Danny Boyle Wants To Make 28 Months Later, And Alex Garland Has Written The Script
"28 Days Later" changed the game for zombie movies. Danny Boyle's 2002 horror film came at a time when the genre was blindly ambulating through the motions. The Godfather of the Dead's offerings ("Land of the Dead" and "Diary of the Dead") wouldn't arrive until the latter half of the aughts, and those movies paled in comparison to his previous undead classics ("Night of the Living Dead," "Dawn of the Dead," and "Day of the Dead"). Alex Garland's crisp horror script features meaner and more immediately threatening zeds, feral in their movements (but it wasn't the first instance of sprinting zombies; for that, see "Nightmare City") as their "rage virus" spreads throughout England 28 days after its outbreak from a lab. It's an intense story that argued the merits of social distancing long before such measures became a real-life necessity.
The virus itself still polarizes horror fans, the nerdier of whom bellow that it's not a zombie movie proper because the infected victims don't die of their wounds before turning into monsters — one of the film's most devastating infection-deaths happens as the result of a single drop of blood from a bird's beak. Thanks to its heart, a dynamite cast, its menacing monsters, and an incredible score by John Murphy, the movie tidied up well at the box office, scoring $82.7 million worldwide on its $8 million budget. The Boyle-free 2007 sequel grossed $64 million against a $15 million budget, and Boyle has been intermittently teasing a third entry ever since.
In an interview with NME Magazine, he said:
"I'd be very tempted [to direct it]. It feels like a very good time actually. It's funny, I hadn't thought about it until you just said it, and I remembered 'Bang, this script!' which is again set in England, very much about England. Anyway, we'll see ... who knows?"

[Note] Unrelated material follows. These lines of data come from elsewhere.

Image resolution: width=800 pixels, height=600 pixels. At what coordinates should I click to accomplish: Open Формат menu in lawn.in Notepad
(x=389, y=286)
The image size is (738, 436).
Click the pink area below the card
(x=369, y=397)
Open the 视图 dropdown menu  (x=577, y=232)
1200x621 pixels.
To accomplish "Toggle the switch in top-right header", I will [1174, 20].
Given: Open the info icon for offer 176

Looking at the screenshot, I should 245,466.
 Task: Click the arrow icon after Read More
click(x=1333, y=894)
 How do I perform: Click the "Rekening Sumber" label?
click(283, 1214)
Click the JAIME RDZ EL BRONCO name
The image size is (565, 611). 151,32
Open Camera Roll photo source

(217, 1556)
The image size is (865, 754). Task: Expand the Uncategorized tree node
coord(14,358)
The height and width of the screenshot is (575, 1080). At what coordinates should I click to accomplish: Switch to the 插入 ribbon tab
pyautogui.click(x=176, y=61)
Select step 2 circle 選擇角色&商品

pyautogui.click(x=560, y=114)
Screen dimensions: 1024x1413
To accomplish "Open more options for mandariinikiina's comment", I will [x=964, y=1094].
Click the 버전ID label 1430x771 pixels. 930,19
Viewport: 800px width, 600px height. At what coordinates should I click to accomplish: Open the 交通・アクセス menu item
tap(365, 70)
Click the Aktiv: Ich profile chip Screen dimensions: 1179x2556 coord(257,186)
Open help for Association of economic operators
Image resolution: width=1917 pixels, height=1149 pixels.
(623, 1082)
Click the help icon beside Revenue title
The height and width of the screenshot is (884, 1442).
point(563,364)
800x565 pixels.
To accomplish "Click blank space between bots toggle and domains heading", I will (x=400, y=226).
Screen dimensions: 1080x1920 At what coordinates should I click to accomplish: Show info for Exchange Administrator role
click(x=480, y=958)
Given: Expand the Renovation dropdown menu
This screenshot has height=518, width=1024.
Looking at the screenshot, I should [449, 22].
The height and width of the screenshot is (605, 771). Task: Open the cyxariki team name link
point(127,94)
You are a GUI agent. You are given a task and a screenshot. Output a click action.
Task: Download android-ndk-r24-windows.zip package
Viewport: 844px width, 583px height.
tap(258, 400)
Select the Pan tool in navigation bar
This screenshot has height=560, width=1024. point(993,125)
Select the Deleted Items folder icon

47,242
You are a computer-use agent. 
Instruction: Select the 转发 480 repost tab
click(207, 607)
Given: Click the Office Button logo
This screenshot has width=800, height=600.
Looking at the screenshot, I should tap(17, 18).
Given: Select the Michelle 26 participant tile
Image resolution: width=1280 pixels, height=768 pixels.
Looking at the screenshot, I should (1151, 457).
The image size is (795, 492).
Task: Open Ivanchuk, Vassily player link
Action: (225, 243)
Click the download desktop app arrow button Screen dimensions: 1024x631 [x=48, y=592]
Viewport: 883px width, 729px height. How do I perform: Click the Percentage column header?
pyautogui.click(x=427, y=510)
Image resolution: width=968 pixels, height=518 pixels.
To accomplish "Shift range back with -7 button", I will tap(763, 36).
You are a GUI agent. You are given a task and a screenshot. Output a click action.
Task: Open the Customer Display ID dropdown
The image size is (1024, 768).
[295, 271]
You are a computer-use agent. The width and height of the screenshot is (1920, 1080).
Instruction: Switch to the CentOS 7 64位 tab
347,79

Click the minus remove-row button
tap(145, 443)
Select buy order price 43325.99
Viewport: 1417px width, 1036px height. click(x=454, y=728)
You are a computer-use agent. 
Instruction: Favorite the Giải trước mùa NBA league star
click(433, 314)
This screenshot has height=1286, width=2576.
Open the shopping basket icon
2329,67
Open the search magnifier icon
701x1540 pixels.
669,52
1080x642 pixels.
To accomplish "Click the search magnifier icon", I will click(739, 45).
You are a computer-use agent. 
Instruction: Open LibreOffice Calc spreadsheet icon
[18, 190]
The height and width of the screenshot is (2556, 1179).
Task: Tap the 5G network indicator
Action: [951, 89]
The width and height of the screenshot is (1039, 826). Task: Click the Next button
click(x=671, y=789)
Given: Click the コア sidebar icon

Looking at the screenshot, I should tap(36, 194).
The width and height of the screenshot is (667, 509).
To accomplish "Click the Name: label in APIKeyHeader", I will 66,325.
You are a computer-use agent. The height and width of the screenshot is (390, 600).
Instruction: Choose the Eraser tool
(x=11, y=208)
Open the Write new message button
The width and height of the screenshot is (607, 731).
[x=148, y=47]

We have a will, but is there a way?
We're still a long way from "28 Months Later" coming to the big screen, despite Boyle's enthusiasm. Theatrical box office numbers faltered during the pandemic, and in the fallout, studios found themselves re-evaluating their distribution model, oscillating between theatrical exclusivity and hybrid streaming. Warner Bros. Discovery CEO David Zaslav recently committed to pivoting back to exclusively releasing movies in theaters rather than on HBO Max, but a supportive studio is only one of the hurdles for a movie to get an international release. These days, Boyle laments, a story's got to have superheroes, space operas, or hotshot aviators to get the average moviegoer's attention.
"It might come back into focus because one of the things that's happening in the business at the moment is it has to be a big reason for you to go to the cinema, because there are less and less reasons," Boyle told NME. "It's hard for companies distributing films and for cinema chains to show films, they're struggling to get people into the cinema unless it's something like 'Top Gun: Maverick' or a Marvel. But a third part would get people in, if it was half-decent."
Another high-grossing industry giant — who has made a few Marvels, himself — echoes Boyle's sentiments. In an interview with Variety, "The Gray Man" writer and co-director Joe Russo dropped an opinion bomb on antiquated theatrical distribution: "I don't know that the market is going to be able to support art-house films the way that it did in the past."
"28 Months Later" certainly wouldn't be an art-house masterpiece, but getting a sequel to a much-hyped zombie franchise might be enough to bring moviegoers back.